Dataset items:
--- Start ---

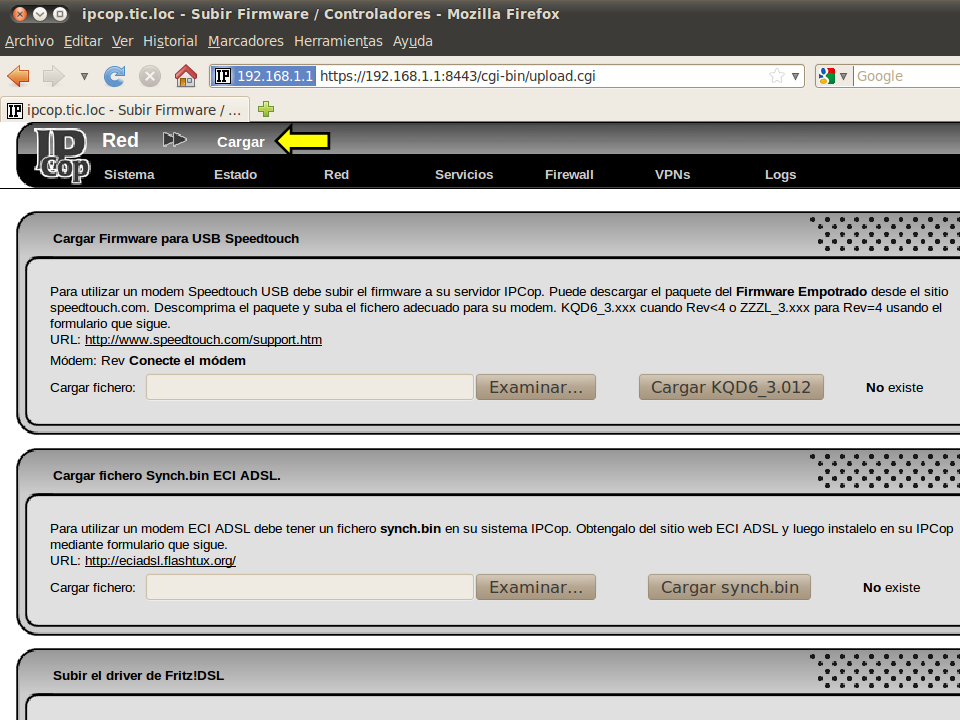Open the Herramientas menu
This screenshot has width=960, height=720.
tap(338, 41)
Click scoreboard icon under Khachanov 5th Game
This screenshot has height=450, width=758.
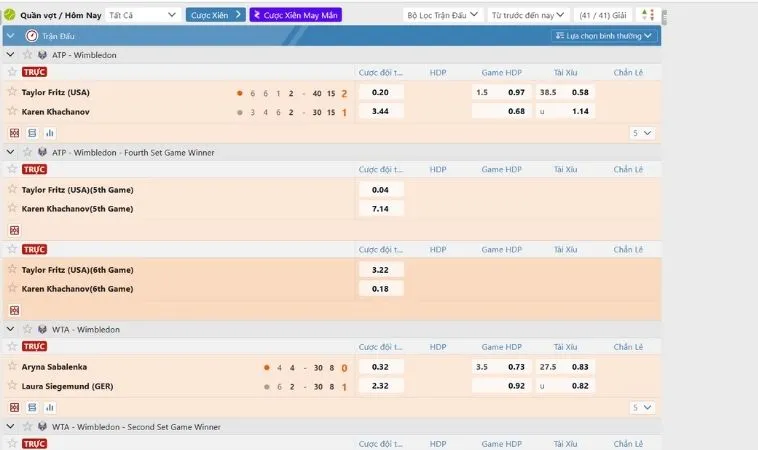point(14,229)
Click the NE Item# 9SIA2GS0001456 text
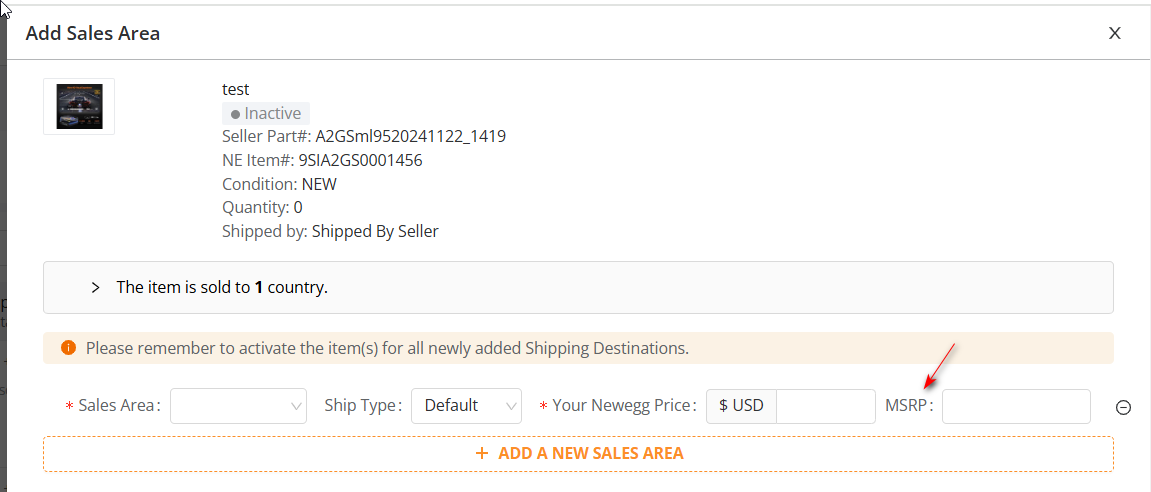Image resolution: width=1151 pixels, height=492 pixels. pos(322,160)
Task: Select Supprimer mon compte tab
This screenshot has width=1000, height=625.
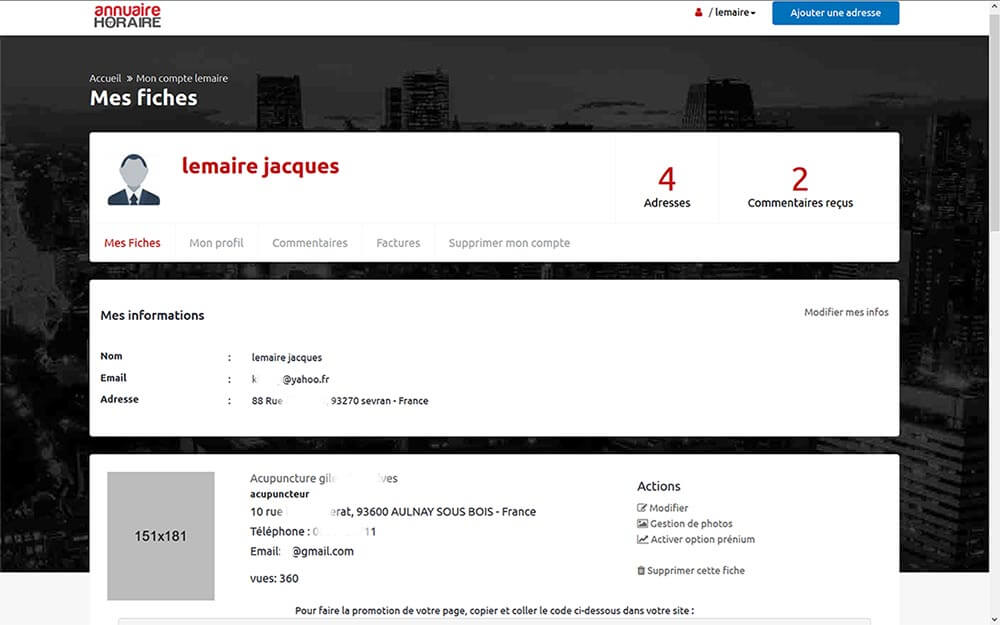Action: tap(509, 243)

--- End ---

▸ **STATED TASK**
Update the material above so that "Click" reads "Press" everywhere, leaving everything else as it is. Omit the pictures from your answer.

▸ **SOLUTION FOR THIS TASK**
Open the Herramientas menu
This screenshot has width=960, height=720.
tap(338, 41)
Press scoreboard icon under Khachanov 5th Game
This screenshot has height=450, width=758.
point(14,229)
Press the NE Item# 9SIA2GS0001456 text
Image resolution: width=1151 pixels, height=492 pixels. pos(322,160)
Task: Select Supprimer mon compte tab
This screenshot has width=1000, height=625.
Action: tap(509, 243)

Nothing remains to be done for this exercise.